Arts Tasmania
- Formation: 1991; 35 years ago
- Type: Arts council
- Location: Hobart, Tasmania, Australia;
- Region served: Tasmania
- Methods: Grants, loans, advisory services
- Director: Dr David Sudmalis
- Website: www.arts.tas.gov.au

= Arts Tasmania =

Government agency supporting the arts in Tasmania, Australia

Arts Tasmania is an agency of the Tasmanian State Government and is in the portfolio of the Tasmanian Minister for the Arts. Arts Tasmania is a part of the Tasmanian Department of State Growth.

Arts Tasmania has a similar function to other arts funding bodies such as the Australia Council for the Arts and other global arts councils.

==Responsibilities==
Arts Tasmania is responsible for policy, planning, strategic development, and funding of the arts and moveable cultural heritage in Tasmania. Support for the screen industry is provided by Screen Tasmania.

Key activities include:
- Aboriginal Arts: Support for Tasmanian Aboriginal artists through specific grant funding and professional development such as the Tasmanian Aboriginal Arts Mentoring Scheme.
- Grants and Loans: Grants and low-interest loans to Tasmanian artists, arts workers, and arts organisations.
- Literary Awards: The Tasmanian Literary Awards, which recognise Tasmanian authors and literary works about Tasmania.
- Public Art: Public art projects in collaboration with other Tasmanian Government departments.
- Small Museums: Support to small museums through specific grant funding and the Roving Curators, which provide expert guidance on collection management.

==Public art==
Arts Tasmania is responsible for managing the Tasmanian Government Art Site Scheme that provides public art opportunities to Tasmanian artists.

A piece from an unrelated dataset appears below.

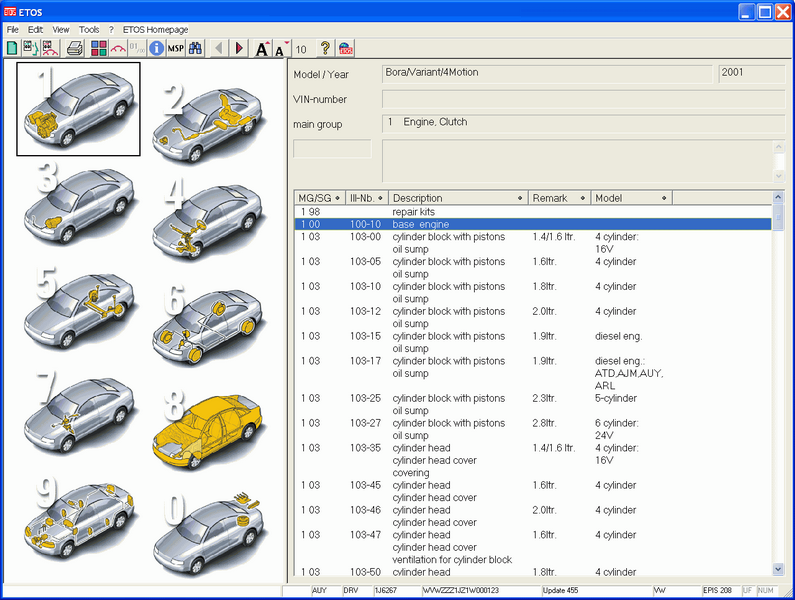Open the Tools menu
795x600 pixels.
[89, 30]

The scheme is funded using capital work budgets for new and refurbished buildings. The Tasmanian Government's Treasurer’s Instruction PF-4 requires that two percent of the capital works estimate for all new state government building or renovation projects (excluding residential buildings and maintenance) over $250,000 be allocated for the commissioning or purchase of Tasmanian artworks.

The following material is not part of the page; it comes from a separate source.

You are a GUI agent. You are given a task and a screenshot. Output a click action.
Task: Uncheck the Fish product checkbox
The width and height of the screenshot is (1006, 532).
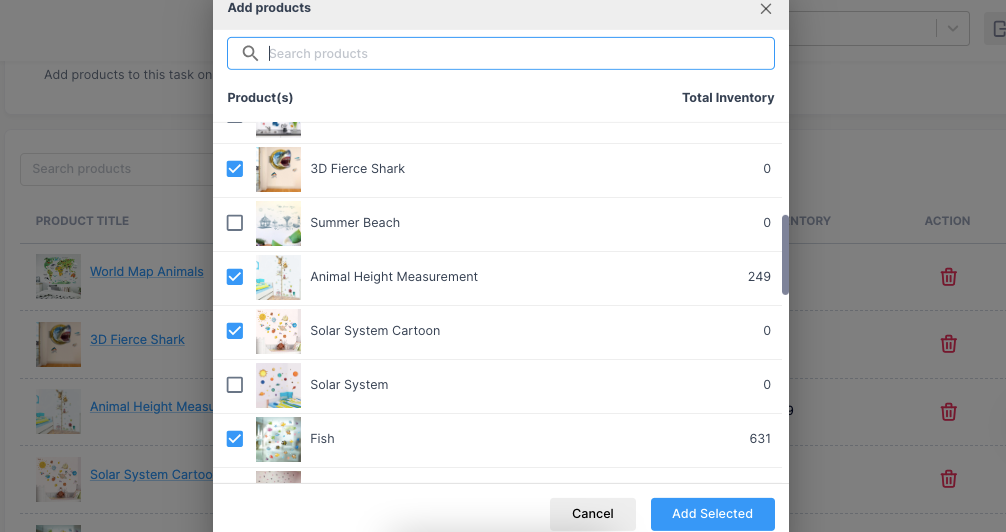pos(235,438)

Arts Tasmania collaborates with departments across the Tasmanian Government to develop artist briefs that align with the needs of building users and the objectives of the scheme.

Since its launch in 1979, the scheme has managed over 660 commissions, creating more than 1,900 artworks across the state.

==Peer assessment==
Arts Tasmania and Screen Tasmania use peer assessment for grant and loan applications. This ensures that funding decisions are made transparently and fairly.

Assessors are appointed to the Cultural and Creative Industries Expert Register under the Cultural and Creative Industries Act 2017 (Tas), and have expertise as artists, arts administrators, or other sector professionals.

==History==
In 1975, the Tasmanian Arts Advisory Board (TAAB) was established to provide advice on policy and funding to the Tasmanian Government. The TAAB was established under Tasmanian Arts Advisory Board Act (1975) (Tas).

In 1991, Arts Tasmania was created as an umbrella term used by the Tasmanian Government when referring to the TAAB, and the then Office of the Arts within the then Department of Education and the Arts. (Note: In 1990, a report commissioned for the Minister for Education and the Arts recommended that an, ‘Office of the Arts’ should be created within the Department of Education, as a way ‘to continue to assist the TAAB but also to assist the Deputy Secretary of the Department in maintaining integrated policy for arts and culture in Tasmania.’ (Final Report, Review of the Department of Education and the Arts, Tasmania, CRESAP: A Towers Perrin Co., 14 September 1990, pp131.) The TAAB endorsed the findings of this report at its 109th meeting (Minutes, TAAB’s 109th meeting, 12 December 1990, pp2) however in June 1991, a new identity ‘Arts Tasmania’ was conceived and used as an umbrella for the State arts funding and policy development, and that the ‘Office of the Arts’ and the ‘Tasmanian Arts Advisory Board’ have independent status. (Minutes, Item 4.1, Tasmanian Arts Advisory Board meeting number 113, 12 June 1991, pp2.) The name, ‘Arts Tasmania’ was publicly launched, along with a newsletter and brochure of the same name, on 18 December 1991 by the Minister for the Arts. (Minutes, TAAB’s 116th meeting, Item 5.3, 10 December 1991, pp4.) The title, ‘Office of the Arts’ only lasted until late 1992, upon which ‘Arts Tasmania’ was used thereafter. (Annual Report 1990/91, Department of Education and the Arts, Tasmania, pp33.))

In 2018, the TAAB Act was repealed and replaced by the Cultural and Creative Industries Act 2017. This introduced significant change to how arts and cultural policies were managed in Tasmania, with the assessment of grant and loan funding applications being provided by peer assessors, and strategic advice being provided to the Minister for the Arts by the Ministerial Arts and Cultural Advisory Council.